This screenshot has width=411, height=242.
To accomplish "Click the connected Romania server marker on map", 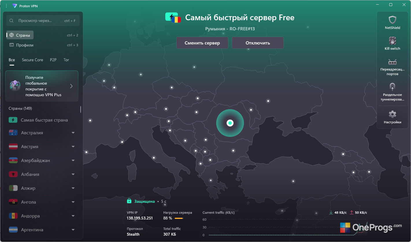I will [230, 123].

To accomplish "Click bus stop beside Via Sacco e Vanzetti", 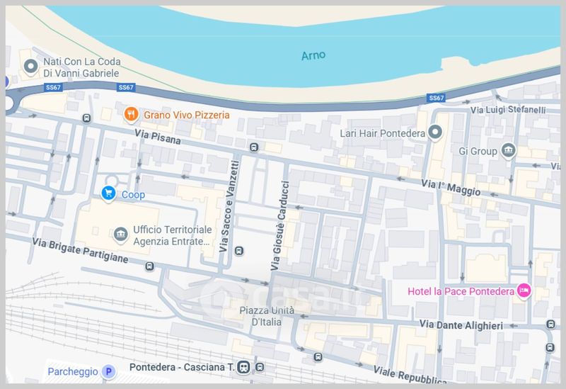I will pyautogui.click(x=238, y=251).
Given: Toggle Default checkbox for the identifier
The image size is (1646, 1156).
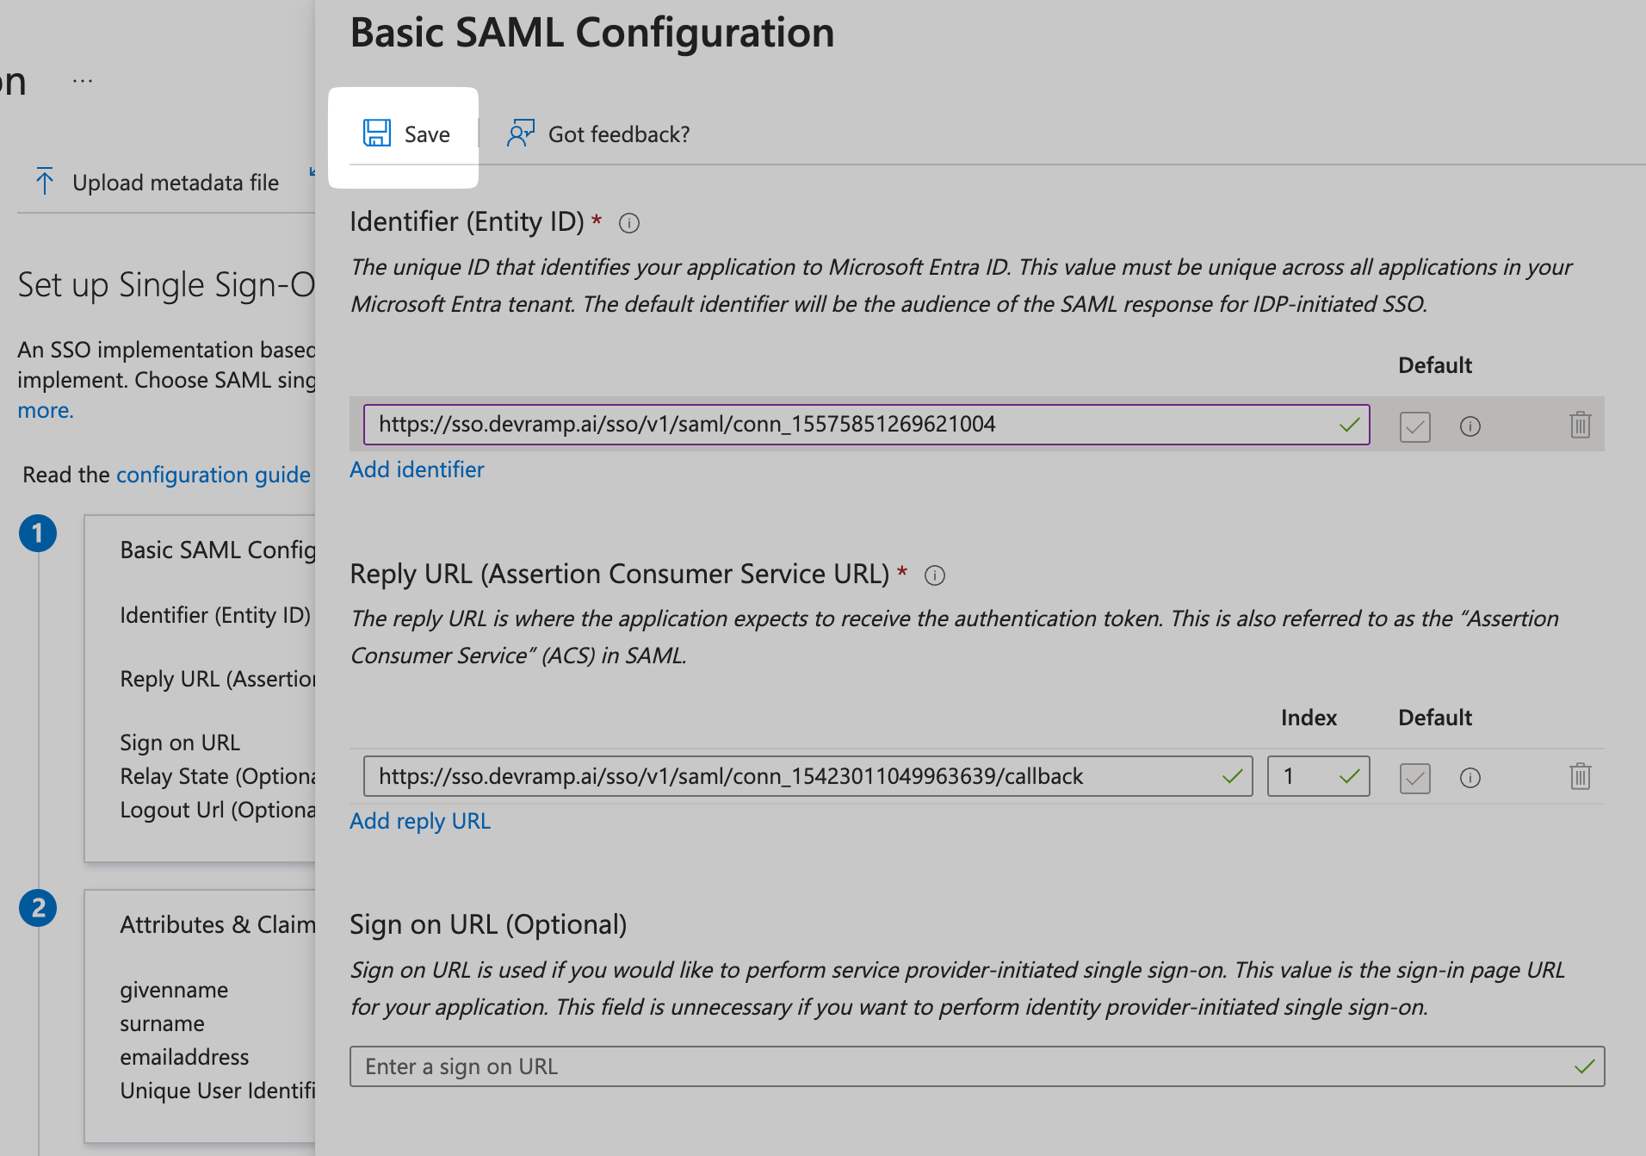Looking at the screenshot, I should click(1414, 426).
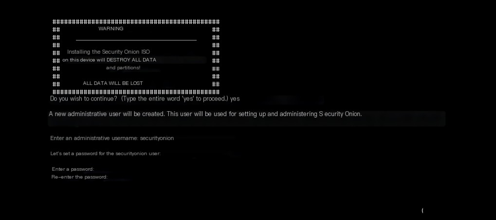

=-=-=-=-=

Reproduce the lines of the material from the one containing "Given: Toggle Default" through the end of the material, with both ends included, and omit the pictures.

Completed exercise:
Given: Toggle Default checkbox for the identifier
The image size is (1646, 1156).
Looking at the screenshot, I should click(1414, 426).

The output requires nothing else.